■ **TASK BRIEF**
How many lines of the data include the string "will"? State the number and nothing else.

(Records from a collection)
::::::::::
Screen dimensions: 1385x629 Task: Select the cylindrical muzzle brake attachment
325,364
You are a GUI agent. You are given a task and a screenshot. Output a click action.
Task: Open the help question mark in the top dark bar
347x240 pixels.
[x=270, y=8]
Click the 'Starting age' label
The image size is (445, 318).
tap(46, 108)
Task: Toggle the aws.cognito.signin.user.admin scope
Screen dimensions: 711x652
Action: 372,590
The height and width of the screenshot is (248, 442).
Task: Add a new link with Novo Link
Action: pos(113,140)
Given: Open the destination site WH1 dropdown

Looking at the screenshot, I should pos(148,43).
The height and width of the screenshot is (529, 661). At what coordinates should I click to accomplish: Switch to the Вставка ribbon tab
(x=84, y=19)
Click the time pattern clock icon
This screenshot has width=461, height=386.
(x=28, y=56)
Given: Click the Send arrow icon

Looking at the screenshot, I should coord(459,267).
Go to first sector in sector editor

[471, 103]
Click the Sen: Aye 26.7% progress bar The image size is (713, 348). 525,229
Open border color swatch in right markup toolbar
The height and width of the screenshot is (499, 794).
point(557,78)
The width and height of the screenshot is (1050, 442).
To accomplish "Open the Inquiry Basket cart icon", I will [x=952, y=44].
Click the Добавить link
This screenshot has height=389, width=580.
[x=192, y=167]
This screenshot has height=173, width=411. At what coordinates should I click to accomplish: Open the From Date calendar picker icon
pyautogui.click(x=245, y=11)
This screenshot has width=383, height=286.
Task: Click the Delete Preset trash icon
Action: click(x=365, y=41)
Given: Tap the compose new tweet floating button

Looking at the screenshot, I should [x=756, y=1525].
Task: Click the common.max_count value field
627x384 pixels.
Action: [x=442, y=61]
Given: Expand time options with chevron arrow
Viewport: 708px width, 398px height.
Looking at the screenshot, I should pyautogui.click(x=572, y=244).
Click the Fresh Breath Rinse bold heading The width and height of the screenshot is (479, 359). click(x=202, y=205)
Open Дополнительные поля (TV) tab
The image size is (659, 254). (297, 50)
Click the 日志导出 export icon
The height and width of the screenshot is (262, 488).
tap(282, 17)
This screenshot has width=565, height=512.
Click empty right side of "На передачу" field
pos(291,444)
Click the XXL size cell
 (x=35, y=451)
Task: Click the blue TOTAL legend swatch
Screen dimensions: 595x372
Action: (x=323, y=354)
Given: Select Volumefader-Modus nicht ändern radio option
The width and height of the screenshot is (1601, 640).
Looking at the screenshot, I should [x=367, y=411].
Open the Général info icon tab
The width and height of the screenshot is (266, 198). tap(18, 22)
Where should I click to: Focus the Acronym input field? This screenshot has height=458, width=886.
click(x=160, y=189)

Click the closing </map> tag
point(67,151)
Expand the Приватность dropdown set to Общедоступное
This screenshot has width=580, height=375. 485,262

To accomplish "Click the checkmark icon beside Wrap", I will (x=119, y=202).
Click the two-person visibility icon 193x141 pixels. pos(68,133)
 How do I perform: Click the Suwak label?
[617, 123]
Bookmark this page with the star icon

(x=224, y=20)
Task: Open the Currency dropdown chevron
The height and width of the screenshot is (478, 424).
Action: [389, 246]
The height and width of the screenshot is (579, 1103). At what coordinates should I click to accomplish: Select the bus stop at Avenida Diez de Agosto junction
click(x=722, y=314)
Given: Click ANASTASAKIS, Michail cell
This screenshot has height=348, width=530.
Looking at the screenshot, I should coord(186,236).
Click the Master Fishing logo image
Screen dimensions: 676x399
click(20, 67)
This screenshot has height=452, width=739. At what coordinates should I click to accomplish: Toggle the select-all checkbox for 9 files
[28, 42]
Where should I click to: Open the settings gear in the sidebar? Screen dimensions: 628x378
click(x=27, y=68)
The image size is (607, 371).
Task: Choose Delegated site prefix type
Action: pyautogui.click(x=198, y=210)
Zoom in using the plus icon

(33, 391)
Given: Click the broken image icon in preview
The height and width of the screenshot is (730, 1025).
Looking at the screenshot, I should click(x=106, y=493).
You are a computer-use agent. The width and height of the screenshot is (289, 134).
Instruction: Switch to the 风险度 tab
::::::::::
■ **RESULT BELOW**
2